His total tool kit? A camera, a few special lights, and a field guide or two.
As evening falls, “I turn on my first floor outside lights which include a mercury vapor light, incandescent and fluorescent lights, and a black light. The mercury vapor and black light are self-ballasted and simply screw into my outside fixtures. I do not bait because of bears and other mammals, like skunks, that could be attracted to the sweet syrupy concoction. I do not use sheets as I have found that moths are readily attracted to the light-gray color of my house. That color also makes a less jarring background for photography than a white sheet.”
He documents all finds by camera, an inexpensive Canon PowerShot SX50 HS with a Raynox M-150 macro lens.
“The only ‘handling’ I do is to touch some species with a fingernail to encourage them to take flight and hopefully expose their hindwings. And I do not refrigerate specimens.”
He also restricts his surveys to PM hours. “I turn off my lights no later than midnight. I want the moths and other insects to go about their normal lives — which is not hanging around artificial lights all night long. Also, leaving lights on until dawn attracts jays and other birds that can gobble down many moths in just a few minutes.”
He pursues them year-round. “A few species can be found on warm nights in December, January and February. July is probably the month that has the greatest species diversity. but there are more than enough species from May through October to keep even the hardest-to-satisfy naturalist in clover.”
The bird artist John Yrizarry originally sparked Wade’s interest in the 1990s. “He kept regaling me about all of the moths he was drawing to the lights at his house in Orange County, NY, just outside Sterling Forest. My wife Sharon and I visited him several times and I thought that the habitats near his house compared favorably to those near our house, so I decided to give it a try in earnest in 2001.”
When Wade began the project, his primary identification reference was the 1984 Peterson Guide to Eastern Moths by Charles Covell (showing pinned specimens only.) “Now I use the newer [2012] Peterson guide by Beadle and Leckie and some terrific online sources, such as the Moth Photographers Guide website.”
He is unsure how much the habitat around his house has contributed to his success. “We won’t be able to answer that question until other folks I’ve interested in moths put in more years of moth work at their own houses.”
His property and nearby area certainly sounds ideal.

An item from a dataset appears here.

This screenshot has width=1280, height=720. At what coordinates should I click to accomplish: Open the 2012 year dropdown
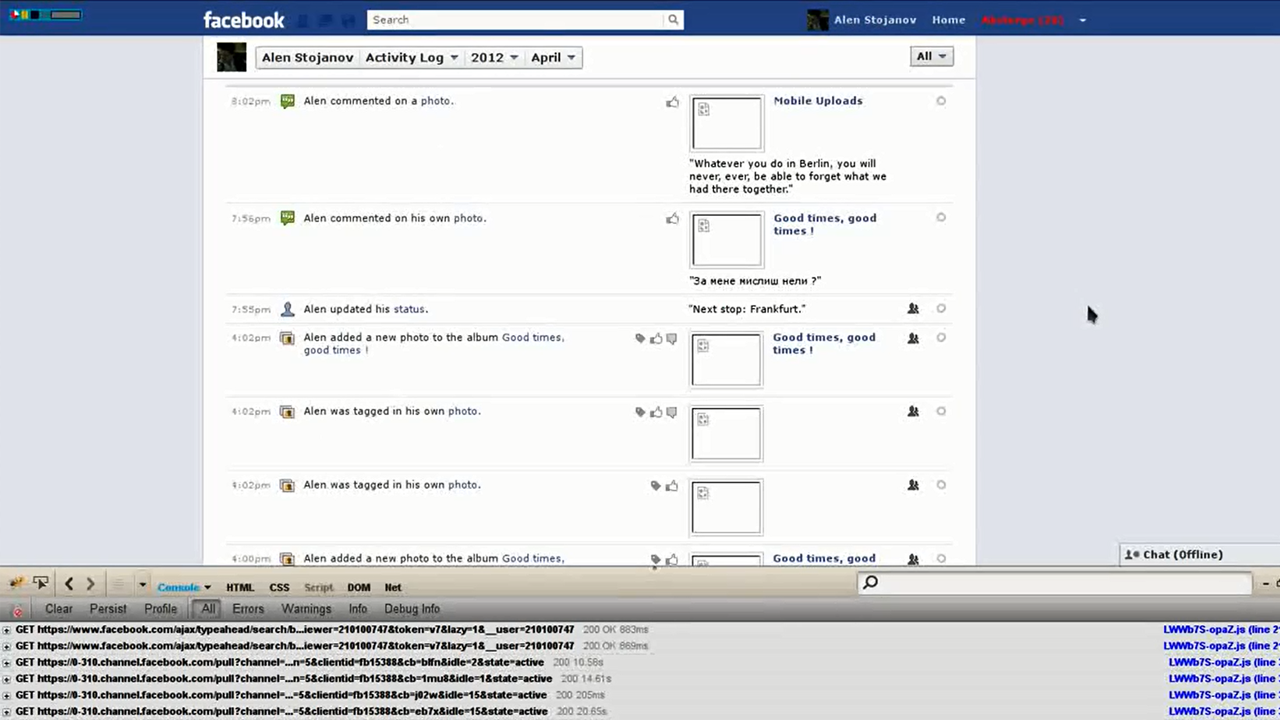493,57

He has a long list of woody vegetation, including oaks, hickories, maples, birches, black cherry, tuliptree, white ash, sassafras, hackberry, flowering dogwood, red cedar, aspens, black locust, white pine, spicebush, blackhaw viburnum, common winterberry, highbush blueberry, alders, poison sumac, and others in or near his yard. “There are also fields with native grasses, sedges, and forbs, and a lawn which is more ‘weeds’ than turf grass.”
Regular attention to the task also contributes. “Inventorying moths for at least a few hours almost every night helps. I have found many species on just a single night in those fifteen years. Those might have been missed by sampling less frequently.”

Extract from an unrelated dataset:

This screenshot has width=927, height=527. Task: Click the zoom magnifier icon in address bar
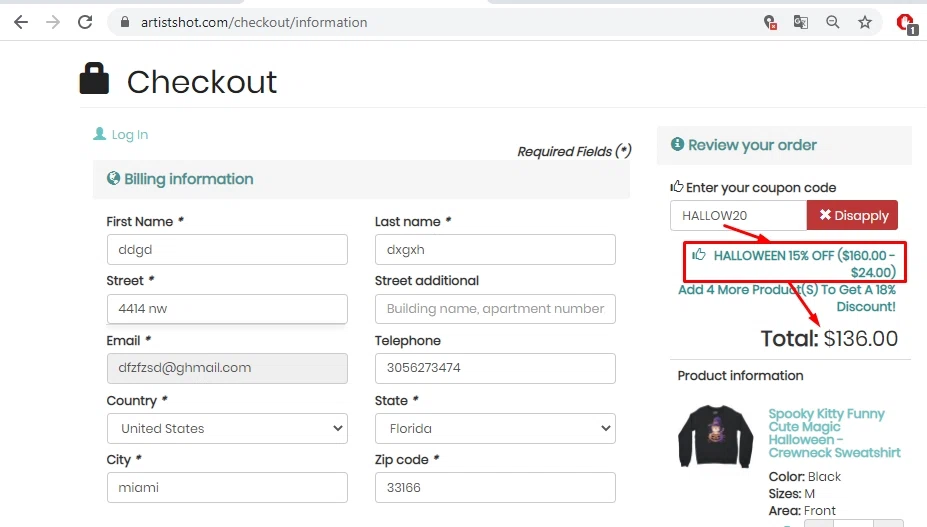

What percentage of all the state’s moths he has recorded so far is unknown — since the total number of moth species in New Jersey has not been determined.
Some moth-chasers estimate that there could be 2500 species in the state and perhaps 3000-plus. Wade takes a more conservative view, using the rule-of-thumb ratio often mentioned in the literature — that moths outnumber butterflies in diversity about 12 to 1.
“We have recorded about 125 species of butterflies in NJ over the past 15 years and that would yield a total of about 1500 species of moths during the same time period. To get up above 2500, we would need a ratio of more than 20 moths to every butterfly species. Possible yes, but unlikely in my view.”
He invites visitors to his website to notify him about any errors they might spot.
“Some photographs may be misidentified as I am far from an expert. Please ask folks to contact me with corrections.”
Most of all, he’d like to encourage others to try their hand at mothing. “It’s a terrific hobby for people who like a challenge — like grass skippers, sparrows, and shorebirds. And you can do it from the comfort of your own home. Moths are less predictable than butterflies and birds. You never know what is going to show up. Also, the lights attract many other nocturnal insects — which are also fascinating to learn.”
“Many people that I’ve gotten interested in moths claim that it has become a magnificent obsession. That’s a good way to describe it, I think.”
Jack Connor
PS: South Jersey Butterflyers: some of you have conducted your own backyard investigations of moths, using methods like Wade’s or other methods. Please leave a comment below if you can contribute other tips or other information that might help the rest of us take up our own nocturnal investigations.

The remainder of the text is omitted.